Gemini's "grounding" is opt-in:

const result = streamText({
  model: "google/gemini-2.5-pro",
  prompt: "What's the population of Tokyo today?",
  providerOptions: {
    google: { useSearchGrounding: true },
  },
})

The response carries grounding chunks in providerMetadata.google.groundingMetadata.

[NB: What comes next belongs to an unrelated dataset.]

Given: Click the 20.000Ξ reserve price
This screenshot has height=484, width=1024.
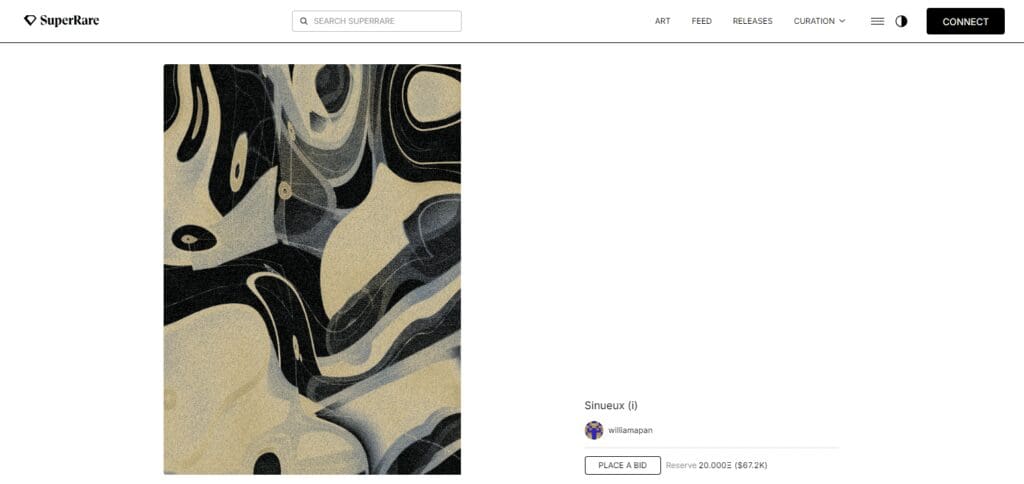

With OpenAI (tool-use pattern)

OpenAI doesn't have native web search yet — use a tool with a search API of your choice:

import { tool } from "ai"
import { z } from "zod"

streamText({
  model: "openai/gpt-5.4",
  prompt: "What's the latest in quantum computing?",
  tools: {
    webSearch: tool({
      description: "Search the web and return top 5 results",
      parameters: z.object({ query: z.string() }),
      execute: async ({ query }) => {
        const res = await fetch(`https://api.tavily.com/search?q=${encodeURIComponent(query)}`, {
          headers: { Authorization: `Bearer ${process.env.TAVILY_KEY}` },
        })
        return await res.json()
      },
    }),
  },
  maxSteps: 3,
})

This pattern works with any model that supports tools — bring your own search API (Tavily, Exa, Brave, SerpAPI, etc.).

Citations

Models that ground in web results return citations in their providerMetadata:

const meta = await result.providerMetadata

// Perplexity:
meta?.perplexity?.citations
// [{ url, title, snippet }, ...]

// Claude web_search tool:
meta?.anthropic?.toolUses
// [{ type: "web_search", input: { query }, results: [...] }, ...]

// Gemini grounding:
meta?.google?.groundingMetadata?.groundingChunks
// [{ web: { uri, title } }, ...]

For citation-rich UX, render the citations alongside the answer with hover/click-through to the source URL.

Pricing

Web search is billed per search query, not per token. Browse /models for live rates. Typical:

  • Perplexity Sonar — built into the per-token rate; no separate query fee
  • Anthropic web search beta — ~$10 per 1,000 queries
  • Google grounding — ~$35 per 1,000 grounded responses
  • xAI Grok — auto-included; small surcharge for heavy search usage

Caveats

  • Stale-by-a-day. Even "live" web search isn't real-time — the underlying search index typically lags by hours. For minute-by-minute data (stock prices, sports scores), use a dedicated API tool.
  • Hallucinated citations. Models sometimes fabricate URLs or misattribute quotes. Always render citations as links and let the user click through.
  • Geographic bias. Search results lean toward English / US sources unless you specify a region. Pass country / lang hints in your tool call when relevant.
  • Rate limits. Web search has separate quotas per provider — heavy use can throttle independent of token rate limits.
  • Privacy. Your prompt is sent to the upstream search engine. If your prompt contains PII, redact before searching.
  • Factual questions older than the training cutoff — the model already knows. Adding search wastes tokens and adds latency.
  • Reasoning-heavy questions — grounding doesn't help with "explain why" or "design a system." Use a reasoning model instead.
  • Internal data — RAG over your own corpus (see Embeddings) is faster, cheaper, and more accurate than asking a model to "search the web for our company docs."